Pretty good. Nothing earth shattering but a good overall "why were more screwed than we think" roundup. Wonder what kind of placement, if any, it got in the print edition. Considering a large chunk of the article was a critique of the U3 and Birth/Death Model, it would have been nice if the author at least mentioned this so as to educate the casual reader. He could have run through U1 to U6 and Birth/Death with about as much ink.

Covered a lot of ground. from article:
>making this the only recession since the Great Depression to wipe out all job growth from the previous expansion.
Not to mention the fact that many of these jobs were crappy low wage ones anyway. For many this recession started back in 2001 and just never ended.

>The paycheck has returned as the primary source of spending.
Could have mentioned that this is a good thing, at least in the long run.

>The time to get ready for a serious infrastructure program is now. It's a shame Washington didn't get it right the first time.
I'm not a big fan of deficit spending as a plan, but if you are going to do it, don't waste it. If we are going to do a 2nd stimulus (let's get real, barring some massive dollar event, they wont be able to resist, one year, two years, they will do it) don't try to make it a short term fix for the current pain. The ship has already sailed on that one. Make it something with long term gains.
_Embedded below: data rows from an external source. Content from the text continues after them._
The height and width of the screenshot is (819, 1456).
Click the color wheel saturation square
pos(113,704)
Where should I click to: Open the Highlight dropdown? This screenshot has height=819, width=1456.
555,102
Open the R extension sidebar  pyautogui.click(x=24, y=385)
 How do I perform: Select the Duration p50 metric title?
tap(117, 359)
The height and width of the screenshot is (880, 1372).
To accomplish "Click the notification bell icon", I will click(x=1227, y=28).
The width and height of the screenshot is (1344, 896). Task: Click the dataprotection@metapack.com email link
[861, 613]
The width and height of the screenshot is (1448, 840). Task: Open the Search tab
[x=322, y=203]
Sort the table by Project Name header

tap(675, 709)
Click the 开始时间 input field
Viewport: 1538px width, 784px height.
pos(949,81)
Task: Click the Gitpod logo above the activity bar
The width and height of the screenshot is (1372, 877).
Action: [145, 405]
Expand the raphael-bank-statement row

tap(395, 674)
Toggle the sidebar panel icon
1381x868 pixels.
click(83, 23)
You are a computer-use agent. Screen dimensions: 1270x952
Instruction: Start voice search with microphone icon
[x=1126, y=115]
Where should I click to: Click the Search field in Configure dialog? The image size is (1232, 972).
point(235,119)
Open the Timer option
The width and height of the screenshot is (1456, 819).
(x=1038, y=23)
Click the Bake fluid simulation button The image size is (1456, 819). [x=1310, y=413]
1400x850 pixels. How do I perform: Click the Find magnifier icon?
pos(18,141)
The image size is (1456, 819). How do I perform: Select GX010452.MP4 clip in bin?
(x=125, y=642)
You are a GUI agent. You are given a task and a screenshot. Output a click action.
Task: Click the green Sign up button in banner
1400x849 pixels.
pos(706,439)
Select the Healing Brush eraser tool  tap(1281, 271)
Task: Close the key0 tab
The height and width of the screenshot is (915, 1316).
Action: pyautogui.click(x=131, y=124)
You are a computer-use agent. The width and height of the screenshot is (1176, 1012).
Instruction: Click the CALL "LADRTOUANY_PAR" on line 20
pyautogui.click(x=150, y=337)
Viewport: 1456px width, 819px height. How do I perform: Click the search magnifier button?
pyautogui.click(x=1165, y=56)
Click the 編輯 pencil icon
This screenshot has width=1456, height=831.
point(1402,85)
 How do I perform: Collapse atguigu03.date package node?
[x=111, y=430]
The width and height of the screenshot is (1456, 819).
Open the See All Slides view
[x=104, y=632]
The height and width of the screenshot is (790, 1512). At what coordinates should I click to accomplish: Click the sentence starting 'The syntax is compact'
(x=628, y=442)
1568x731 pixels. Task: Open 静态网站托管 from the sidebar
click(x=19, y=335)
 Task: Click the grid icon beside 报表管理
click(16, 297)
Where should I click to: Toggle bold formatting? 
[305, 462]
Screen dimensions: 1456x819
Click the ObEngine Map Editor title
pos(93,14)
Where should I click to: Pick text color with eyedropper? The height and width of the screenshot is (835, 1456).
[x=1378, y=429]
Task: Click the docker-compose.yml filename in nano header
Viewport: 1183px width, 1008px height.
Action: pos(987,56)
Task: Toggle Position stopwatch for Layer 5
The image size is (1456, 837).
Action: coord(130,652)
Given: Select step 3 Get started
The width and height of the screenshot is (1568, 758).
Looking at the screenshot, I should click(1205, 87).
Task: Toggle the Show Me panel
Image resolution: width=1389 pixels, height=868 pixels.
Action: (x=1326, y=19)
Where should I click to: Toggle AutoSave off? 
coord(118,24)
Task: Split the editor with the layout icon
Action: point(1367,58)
And maintaining/patching the infrastructure of the last century will not pay dividends in the long run. Build the one for the next. Upgrade the electrical grid so that next gen power can be delivered from where it is produced to where it is consumed. Build light rail in areas that have reached critical population density. Electrify existing rail to begin moving away from long haul trucking, diesel and coal powered rail. Allocate larger chunks of the wireless spectrum for unliscened use. Rollout broadband in rural areas, and massive broadband speed upgrades in areas that have it. Fiber to the home and wireless will lay the foundation for information access for the next 100 years, get started!! Most of this might not even need to be direct spending and could be done through loan guaranties. Some will fail, some wont. Math probably works out better than straight capital injection and provides a better way to gauge the merits of the project.

>This process is nowhere near complete and, until it is, the economy will barely grow if it does at all, and it may well oscillate between sluggish growth and modest decline for the next several years until the rebalancing of excessive debt has been completed.
I tend to think that a lot of the bears are still too optimistic for my taste. They have a longer timeline for this all "working through the system" than the bulls. I think the bears are likely right but they assume that after that we can at least *start* to move upwards. I tend to disagree. Mostly based on ideas from peak oil, resource depletion, population growth, etc. I think that right around the time we should be coming out of this, we will be hit with and even larger and more fundamental challenge to growth. Scarcity like we have never seen it before. Depending on the timing there *could* be a short period of growth in between.

Printfaster:
>Those laid off over 50 years old. Bring them into Social Security and Medicare.
Seriously, that's your idea. Get more ppl dependent on the Fed gov't for their ability to survive. Expand social programs with no means test?! Medicare should be expanded to all or shut down. SS should be flat out SHUT DOWN. I don't mean shaft everyone, I mean see how much is really left in the funds(it will be a lot less than you think) and start writing checks. Start with the oldest who have paid in the longest(include a net worth/income cap) and work your way down. Someone my age(31) should receive just about... NOTHING. I have no problem with this as long as I know I will never pay another dollar into the SS system. This would at the same time be a HUGE stimulus and MASSIVELY improve the long term prospects of the federal budget. New programs if needed to fill the gap should put it in the budget so they can't lie about it and pretend they are not spending SS money like drunk sailors.

p.s. Michael: why does the comment section not take html tags? It clearly understands them as it removes the tag from being visible in the text, but does not take the action prescribed by the tag. Just curious if this is a switch you could flip?